Go through the data and copy each line that holds "agent".

[Data listing — start]

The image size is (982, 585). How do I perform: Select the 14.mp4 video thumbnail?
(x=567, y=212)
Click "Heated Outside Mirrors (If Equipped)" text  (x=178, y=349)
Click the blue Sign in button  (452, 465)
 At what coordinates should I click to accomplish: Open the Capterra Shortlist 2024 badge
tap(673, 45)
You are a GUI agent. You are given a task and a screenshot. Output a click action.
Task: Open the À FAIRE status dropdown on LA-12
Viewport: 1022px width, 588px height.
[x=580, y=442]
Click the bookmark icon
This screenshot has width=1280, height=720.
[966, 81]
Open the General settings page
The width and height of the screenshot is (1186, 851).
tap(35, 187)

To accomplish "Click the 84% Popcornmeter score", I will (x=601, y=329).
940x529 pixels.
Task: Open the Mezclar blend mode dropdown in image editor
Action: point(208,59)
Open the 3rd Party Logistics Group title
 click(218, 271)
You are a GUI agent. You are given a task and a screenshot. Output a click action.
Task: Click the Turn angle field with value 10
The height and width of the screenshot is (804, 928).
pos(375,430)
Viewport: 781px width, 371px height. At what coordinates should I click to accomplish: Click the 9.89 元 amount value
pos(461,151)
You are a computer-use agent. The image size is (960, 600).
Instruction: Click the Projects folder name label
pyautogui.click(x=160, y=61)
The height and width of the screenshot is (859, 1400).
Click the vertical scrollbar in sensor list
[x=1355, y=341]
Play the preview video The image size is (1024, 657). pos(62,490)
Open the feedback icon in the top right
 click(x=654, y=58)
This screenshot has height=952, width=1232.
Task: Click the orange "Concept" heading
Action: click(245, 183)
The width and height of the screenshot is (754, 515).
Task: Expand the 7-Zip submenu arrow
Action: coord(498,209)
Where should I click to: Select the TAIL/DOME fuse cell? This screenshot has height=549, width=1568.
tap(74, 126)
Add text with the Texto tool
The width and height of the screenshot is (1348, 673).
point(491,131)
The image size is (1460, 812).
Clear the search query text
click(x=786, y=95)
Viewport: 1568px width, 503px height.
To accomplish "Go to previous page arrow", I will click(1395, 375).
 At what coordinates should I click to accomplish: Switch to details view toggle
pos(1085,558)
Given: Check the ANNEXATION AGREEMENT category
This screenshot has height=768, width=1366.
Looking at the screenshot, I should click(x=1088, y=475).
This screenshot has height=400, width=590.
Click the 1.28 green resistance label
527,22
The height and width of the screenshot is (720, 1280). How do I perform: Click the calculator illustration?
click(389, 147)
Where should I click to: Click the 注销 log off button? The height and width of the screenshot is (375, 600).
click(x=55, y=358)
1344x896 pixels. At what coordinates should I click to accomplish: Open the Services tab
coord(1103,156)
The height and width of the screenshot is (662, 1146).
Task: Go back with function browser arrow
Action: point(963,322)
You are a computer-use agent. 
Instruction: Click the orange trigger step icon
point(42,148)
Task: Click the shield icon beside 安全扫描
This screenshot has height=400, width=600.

[Data listing — finish]

» Task answer:
You are a GUI agent. You are given a task and a screenshot. Output a click action.
You are a GUI agent. You are given a task and a screenshot. Output a click action.
You are a computer-use agent. The image size is (960, 600).
You are a computer-use agent. 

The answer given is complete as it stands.